** Aim **
Format the data from the start through the line containing "Action: pyautogui.click(x=77, y=227)" as a JSON list of strings, one string per line, with blank lines omitted.

** Provided data **
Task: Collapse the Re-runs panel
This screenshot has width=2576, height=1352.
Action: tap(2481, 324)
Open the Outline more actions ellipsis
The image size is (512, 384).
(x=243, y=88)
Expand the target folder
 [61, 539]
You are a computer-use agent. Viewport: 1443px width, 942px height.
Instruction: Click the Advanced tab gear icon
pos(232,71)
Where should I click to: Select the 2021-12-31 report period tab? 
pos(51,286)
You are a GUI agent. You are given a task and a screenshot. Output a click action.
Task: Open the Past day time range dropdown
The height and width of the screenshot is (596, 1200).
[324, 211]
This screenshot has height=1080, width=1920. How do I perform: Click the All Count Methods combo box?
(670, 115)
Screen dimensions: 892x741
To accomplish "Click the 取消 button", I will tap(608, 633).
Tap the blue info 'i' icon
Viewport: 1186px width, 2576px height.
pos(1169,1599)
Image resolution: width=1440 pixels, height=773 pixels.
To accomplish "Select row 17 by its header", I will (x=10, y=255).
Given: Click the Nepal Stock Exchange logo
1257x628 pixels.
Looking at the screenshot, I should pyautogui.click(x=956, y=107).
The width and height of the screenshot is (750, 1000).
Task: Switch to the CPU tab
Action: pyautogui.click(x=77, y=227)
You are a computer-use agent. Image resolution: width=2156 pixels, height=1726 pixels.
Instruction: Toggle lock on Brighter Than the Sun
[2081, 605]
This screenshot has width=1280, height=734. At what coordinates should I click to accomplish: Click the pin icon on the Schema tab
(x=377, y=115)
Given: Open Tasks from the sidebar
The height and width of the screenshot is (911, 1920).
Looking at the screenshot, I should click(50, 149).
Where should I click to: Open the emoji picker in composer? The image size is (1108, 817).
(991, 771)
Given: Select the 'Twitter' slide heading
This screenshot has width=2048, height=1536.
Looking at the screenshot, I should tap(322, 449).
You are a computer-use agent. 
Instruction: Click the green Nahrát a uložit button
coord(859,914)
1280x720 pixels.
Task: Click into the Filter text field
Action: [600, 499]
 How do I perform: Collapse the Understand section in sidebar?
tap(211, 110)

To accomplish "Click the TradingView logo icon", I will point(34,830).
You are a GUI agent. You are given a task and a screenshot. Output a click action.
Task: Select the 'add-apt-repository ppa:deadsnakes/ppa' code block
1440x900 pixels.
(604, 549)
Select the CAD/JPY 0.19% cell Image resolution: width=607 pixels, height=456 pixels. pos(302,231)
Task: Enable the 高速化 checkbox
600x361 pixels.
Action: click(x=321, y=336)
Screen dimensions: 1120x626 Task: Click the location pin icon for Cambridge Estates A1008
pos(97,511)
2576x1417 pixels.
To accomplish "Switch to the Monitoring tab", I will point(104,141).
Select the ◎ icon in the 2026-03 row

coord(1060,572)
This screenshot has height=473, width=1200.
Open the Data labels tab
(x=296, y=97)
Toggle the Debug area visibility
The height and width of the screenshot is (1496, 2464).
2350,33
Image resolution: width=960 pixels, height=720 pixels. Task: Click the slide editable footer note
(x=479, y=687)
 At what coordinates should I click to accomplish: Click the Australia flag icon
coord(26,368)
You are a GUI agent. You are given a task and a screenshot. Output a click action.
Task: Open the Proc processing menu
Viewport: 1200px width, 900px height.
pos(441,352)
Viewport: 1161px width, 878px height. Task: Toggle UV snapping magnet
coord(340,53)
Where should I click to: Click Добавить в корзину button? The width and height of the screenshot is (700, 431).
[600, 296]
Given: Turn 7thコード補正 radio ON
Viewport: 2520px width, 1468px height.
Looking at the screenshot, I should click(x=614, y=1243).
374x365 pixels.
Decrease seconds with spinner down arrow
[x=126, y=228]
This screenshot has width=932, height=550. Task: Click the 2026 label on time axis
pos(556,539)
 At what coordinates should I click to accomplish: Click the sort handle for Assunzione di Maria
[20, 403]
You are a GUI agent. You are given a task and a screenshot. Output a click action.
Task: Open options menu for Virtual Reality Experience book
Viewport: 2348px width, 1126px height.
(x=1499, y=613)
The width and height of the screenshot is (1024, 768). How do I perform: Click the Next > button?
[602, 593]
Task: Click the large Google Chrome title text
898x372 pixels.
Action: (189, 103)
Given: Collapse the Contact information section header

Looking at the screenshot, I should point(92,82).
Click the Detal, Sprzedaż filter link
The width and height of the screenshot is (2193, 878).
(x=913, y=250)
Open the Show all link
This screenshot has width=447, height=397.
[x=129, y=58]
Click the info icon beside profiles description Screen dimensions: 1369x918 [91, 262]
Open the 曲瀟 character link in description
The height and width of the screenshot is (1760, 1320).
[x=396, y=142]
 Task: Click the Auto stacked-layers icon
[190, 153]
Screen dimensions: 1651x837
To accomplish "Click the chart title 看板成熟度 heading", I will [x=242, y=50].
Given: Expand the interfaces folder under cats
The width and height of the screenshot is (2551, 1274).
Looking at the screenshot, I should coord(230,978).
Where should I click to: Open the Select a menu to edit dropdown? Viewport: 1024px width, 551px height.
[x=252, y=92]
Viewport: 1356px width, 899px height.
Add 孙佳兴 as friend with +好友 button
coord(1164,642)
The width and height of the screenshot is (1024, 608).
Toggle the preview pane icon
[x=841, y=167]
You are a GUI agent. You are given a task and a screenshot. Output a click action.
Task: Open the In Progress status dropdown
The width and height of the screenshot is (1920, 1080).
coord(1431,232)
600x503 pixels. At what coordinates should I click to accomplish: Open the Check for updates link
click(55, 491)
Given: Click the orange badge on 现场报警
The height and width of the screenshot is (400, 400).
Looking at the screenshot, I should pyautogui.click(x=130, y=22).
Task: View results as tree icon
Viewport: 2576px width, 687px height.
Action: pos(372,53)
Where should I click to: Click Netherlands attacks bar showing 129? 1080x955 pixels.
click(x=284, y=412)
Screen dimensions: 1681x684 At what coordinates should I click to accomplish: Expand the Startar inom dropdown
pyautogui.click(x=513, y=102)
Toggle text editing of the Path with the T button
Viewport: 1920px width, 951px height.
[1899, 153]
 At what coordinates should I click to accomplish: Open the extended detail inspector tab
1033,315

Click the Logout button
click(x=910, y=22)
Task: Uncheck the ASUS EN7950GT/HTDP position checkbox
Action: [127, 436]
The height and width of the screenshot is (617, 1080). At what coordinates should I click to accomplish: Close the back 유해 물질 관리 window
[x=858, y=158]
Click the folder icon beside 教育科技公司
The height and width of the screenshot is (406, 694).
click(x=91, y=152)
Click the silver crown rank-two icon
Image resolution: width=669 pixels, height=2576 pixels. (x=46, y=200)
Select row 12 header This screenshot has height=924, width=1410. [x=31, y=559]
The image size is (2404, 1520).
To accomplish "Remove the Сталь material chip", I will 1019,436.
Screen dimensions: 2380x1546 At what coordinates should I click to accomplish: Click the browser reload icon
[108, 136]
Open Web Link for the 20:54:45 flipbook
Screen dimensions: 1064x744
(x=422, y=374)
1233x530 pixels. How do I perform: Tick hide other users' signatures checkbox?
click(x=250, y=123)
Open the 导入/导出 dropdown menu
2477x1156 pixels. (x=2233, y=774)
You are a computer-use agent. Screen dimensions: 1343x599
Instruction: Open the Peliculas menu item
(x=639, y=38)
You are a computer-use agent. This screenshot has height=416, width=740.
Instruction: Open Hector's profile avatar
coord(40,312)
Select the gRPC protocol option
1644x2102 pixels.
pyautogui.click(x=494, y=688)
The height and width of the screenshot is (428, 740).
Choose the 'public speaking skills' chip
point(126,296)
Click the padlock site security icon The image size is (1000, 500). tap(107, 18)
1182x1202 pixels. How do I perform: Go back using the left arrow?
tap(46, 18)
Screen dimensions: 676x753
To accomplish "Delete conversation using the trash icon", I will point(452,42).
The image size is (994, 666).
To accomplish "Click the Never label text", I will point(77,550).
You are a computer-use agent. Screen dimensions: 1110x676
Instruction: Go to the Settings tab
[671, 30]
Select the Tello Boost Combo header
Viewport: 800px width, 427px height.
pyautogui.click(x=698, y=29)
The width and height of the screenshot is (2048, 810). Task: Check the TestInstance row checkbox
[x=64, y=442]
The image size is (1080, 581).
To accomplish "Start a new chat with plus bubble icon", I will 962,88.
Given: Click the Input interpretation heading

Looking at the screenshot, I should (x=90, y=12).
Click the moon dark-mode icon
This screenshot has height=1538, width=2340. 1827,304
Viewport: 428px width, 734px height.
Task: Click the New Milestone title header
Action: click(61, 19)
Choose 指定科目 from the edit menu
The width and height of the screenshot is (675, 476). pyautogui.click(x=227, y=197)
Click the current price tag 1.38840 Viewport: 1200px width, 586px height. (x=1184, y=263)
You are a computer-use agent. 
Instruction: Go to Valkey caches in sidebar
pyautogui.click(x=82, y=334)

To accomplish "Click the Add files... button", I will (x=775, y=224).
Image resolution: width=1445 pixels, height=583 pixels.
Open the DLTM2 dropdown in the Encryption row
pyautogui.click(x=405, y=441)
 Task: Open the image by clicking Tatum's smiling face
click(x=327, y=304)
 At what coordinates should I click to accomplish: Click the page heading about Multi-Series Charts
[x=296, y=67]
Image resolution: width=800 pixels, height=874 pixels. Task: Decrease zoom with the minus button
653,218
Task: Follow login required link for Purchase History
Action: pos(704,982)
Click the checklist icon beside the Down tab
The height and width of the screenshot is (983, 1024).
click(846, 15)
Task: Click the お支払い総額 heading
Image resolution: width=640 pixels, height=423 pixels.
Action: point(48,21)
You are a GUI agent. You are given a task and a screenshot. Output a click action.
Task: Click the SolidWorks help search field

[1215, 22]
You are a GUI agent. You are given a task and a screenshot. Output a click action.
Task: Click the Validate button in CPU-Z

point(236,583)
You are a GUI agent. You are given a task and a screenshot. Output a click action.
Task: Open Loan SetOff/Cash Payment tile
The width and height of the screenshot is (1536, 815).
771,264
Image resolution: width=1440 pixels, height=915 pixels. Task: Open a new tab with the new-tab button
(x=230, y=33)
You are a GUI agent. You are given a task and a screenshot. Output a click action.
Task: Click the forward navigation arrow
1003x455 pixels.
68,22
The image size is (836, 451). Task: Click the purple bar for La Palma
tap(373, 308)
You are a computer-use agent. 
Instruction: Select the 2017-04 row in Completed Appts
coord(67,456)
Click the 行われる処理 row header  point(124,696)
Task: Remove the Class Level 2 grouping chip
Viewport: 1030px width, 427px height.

** Task result **
[
  "Task: Collapse the Re-runs panel",
  "This screenshot has width=2576, height=1352.",
  "Action: tap(2481, 324)",
  "Open the Outline more actions ellipsis",
  "The image size is (512, 384).",
  "(x=243, y=88)",
  "Expand the target folder",
  " [61, 539]",
  "You are a computer-use agent. Viewport: 1443px width, 942px height.",
  "Instruction: Click the Advanced tab gear icon",
  "pos(232,71)",
  "Where should I click to: Select the 2021-12-31 report period tab? ",
  "pos(51,286)",
  "You are a GUI agent. You are given a task and a screenshot. Output a click action.",
  "Task: Open the Past day time range dropdown",
  "The height and width of the screenshot is (596, 1200).",
  "[324, 211]",
  "This screenshot has height=1080, width=1920. How do I perform: Click the All Count Methods combo box?",
  "(670, 115)",
  "Screen dimensions: 892x741",
  "To accomplish \"Click the 取消 button\", I will tap(608, 633).",
  "Tap the blue info 'i' icon",
  "Viewport: 1186px width, 2576px height.",
  "pos(1169,1599)",
  "Image resolution: width=1440 pixels, height=773 pixels.",
  "To accomplish \"Select row 17 by its header\", I will (x=10, y=255).",
  "Given: Click the Nepal Stock Exchange logo",
  "1257x628 pixels.",
  "Looking at the screenshot, I should pyautogui.click(x=956, y=107).",
  "The width and height of the screenshot is (750, 1000).",
  "Task: Switch to the CPU tab",
  "Action: pyautogui.click(x=77, y=227)"
]